Osteoid is comprised of a ground substance and type I collagen fibres and
is mineralised conferring rigidity and strength to bone.
Bone cells:
- Stem cells (osteoprogenitor cells) are precursor cells that can differentiate
into osteoblasts
- Osteoblasts are active in bone deposition
- Osteocytes are relatively inactive, mature cells derived from osteoblasts.
They are found trapped within the mineralised bony matrix which they help
maintain.
- Osteoclasts are multinucleate cells with functions and origins similar
to macrophages that are active in bone resorption and remodelling
Types of bone:
Woven is a mechanically weak, immature form characterised by a random
organization of coarse collagen fibres.
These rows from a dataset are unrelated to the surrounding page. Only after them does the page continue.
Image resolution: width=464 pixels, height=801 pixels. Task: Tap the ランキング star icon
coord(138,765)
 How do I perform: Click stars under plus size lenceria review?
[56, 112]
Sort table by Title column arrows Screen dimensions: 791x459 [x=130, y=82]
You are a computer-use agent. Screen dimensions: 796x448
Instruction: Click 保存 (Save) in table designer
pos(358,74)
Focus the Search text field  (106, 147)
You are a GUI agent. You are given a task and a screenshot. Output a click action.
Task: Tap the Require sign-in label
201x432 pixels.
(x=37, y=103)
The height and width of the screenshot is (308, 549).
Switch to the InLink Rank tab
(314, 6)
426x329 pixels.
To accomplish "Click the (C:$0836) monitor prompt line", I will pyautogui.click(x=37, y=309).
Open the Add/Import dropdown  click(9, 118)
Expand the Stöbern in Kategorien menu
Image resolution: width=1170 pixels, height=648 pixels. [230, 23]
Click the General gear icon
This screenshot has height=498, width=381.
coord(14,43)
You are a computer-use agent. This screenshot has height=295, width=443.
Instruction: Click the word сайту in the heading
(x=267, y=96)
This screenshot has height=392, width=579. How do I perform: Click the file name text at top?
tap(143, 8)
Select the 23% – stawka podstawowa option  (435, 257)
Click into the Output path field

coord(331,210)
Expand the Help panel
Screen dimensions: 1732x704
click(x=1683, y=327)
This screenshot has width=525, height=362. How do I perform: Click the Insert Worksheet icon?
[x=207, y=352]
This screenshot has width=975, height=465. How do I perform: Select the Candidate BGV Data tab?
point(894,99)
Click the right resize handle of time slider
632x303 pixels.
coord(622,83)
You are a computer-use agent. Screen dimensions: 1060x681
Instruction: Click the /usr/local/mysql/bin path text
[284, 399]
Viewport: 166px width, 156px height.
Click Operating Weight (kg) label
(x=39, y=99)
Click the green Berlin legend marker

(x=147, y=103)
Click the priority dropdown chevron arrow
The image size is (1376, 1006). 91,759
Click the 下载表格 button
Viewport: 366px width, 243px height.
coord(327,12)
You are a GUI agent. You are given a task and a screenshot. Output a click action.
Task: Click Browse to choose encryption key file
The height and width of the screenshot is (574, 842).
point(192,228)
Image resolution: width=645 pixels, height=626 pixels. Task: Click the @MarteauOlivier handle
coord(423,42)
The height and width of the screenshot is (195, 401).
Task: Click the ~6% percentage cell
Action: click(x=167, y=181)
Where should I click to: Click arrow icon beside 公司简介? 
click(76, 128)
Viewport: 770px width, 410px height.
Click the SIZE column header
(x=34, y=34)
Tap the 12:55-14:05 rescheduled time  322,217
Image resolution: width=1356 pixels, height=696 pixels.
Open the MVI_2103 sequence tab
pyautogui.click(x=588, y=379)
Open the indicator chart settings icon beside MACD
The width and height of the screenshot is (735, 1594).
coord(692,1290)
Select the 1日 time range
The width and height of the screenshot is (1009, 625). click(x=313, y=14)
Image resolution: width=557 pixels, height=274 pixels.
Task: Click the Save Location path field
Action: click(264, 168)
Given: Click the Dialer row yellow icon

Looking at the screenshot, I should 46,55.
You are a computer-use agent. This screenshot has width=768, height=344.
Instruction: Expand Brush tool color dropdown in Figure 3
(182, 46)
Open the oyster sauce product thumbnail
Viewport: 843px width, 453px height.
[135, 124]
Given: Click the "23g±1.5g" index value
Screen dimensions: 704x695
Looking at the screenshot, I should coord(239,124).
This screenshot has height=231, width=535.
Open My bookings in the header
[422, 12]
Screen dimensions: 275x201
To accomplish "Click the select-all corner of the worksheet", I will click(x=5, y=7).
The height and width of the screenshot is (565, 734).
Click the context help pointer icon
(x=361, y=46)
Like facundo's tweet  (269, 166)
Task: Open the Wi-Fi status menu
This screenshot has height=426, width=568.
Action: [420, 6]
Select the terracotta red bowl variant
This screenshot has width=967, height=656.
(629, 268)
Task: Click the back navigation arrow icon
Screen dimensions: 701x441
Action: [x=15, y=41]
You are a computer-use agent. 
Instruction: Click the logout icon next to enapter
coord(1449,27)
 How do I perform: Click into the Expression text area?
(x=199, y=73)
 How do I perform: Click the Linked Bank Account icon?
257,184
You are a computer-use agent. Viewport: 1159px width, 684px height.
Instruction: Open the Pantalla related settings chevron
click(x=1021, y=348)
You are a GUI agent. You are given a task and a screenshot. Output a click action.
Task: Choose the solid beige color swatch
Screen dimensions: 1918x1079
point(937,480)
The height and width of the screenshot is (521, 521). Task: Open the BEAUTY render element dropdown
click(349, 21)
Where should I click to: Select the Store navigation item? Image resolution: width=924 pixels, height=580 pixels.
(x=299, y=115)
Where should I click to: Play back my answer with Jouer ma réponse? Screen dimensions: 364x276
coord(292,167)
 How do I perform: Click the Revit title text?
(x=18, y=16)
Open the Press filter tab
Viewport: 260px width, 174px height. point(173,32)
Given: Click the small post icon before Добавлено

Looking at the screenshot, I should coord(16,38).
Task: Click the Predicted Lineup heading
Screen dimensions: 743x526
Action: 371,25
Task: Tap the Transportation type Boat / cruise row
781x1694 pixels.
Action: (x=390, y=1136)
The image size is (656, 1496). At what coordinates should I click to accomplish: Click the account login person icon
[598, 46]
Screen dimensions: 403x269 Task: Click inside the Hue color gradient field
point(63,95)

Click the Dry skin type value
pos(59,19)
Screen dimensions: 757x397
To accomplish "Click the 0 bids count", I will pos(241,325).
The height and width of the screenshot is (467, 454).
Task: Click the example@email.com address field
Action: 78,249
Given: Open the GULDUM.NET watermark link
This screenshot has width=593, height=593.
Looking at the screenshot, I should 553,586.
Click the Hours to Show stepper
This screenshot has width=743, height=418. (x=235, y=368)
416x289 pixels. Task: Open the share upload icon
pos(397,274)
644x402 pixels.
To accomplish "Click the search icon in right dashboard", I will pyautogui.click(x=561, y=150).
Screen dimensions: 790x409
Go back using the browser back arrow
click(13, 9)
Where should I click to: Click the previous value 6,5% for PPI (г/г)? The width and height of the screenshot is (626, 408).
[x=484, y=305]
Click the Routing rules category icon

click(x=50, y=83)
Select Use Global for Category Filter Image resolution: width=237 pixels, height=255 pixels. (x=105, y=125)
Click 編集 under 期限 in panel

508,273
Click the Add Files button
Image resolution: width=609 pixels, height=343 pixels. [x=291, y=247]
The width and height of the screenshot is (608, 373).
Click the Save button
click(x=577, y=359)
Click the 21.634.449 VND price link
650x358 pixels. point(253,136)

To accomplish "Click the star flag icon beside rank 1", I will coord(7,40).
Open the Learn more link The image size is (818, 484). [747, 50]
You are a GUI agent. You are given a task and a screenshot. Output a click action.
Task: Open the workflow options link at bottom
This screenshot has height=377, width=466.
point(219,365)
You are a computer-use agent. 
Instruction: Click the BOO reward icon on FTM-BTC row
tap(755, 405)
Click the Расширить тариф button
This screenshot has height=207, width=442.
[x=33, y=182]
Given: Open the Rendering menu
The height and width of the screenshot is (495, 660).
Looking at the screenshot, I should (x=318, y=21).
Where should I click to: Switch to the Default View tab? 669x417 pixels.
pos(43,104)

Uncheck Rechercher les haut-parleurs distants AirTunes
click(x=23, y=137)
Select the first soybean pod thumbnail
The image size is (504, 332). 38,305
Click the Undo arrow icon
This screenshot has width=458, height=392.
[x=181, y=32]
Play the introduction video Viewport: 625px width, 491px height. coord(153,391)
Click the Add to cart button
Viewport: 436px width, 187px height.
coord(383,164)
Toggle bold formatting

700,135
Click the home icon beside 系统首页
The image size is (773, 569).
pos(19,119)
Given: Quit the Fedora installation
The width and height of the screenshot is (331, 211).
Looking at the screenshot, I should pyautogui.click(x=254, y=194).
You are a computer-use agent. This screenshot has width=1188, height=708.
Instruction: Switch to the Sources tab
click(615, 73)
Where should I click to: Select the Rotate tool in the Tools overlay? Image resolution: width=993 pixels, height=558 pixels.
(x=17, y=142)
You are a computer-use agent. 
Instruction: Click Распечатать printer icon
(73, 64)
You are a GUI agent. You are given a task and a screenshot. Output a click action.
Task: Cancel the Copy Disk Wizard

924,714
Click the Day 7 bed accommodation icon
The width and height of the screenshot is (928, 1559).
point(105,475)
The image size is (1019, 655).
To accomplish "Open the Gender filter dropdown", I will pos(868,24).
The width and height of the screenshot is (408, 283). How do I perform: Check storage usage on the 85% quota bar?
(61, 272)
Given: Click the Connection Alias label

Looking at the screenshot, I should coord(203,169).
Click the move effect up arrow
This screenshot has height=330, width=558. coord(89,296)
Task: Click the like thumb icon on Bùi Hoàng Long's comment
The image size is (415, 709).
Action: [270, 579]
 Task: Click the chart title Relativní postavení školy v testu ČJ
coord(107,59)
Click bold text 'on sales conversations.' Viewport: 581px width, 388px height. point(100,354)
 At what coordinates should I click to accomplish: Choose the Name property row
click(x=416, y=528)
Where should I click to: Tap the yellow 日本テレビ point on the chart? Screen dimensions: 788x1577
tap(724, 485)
It is the first form of bone made during
development and in fracture repair.
Lamellar is found in mature, remodelled bone and is mechanically strong.
It has of layers of parallel collagen fibres and a highly organized infrastructure.
Lamellar bone may be formed as a solid mass in compact (cortical) bone
or as an open, sponge-like network in cancellous (trabecular or spongy)
bone. Most bones are organized such that they have a rigid, outer cortical
shell of compact bone and an inner cancellous zone, the strength
of which is provided by its connecting meshwork of trabeculae (L. trabs- beam).
The spaces between trabeculae and the central medullary cavity are filled
with bone marrow where haematopoiesis (blood cell formation) occurs (red bone
marrow) or adipocytes are found (yellow bone marrow).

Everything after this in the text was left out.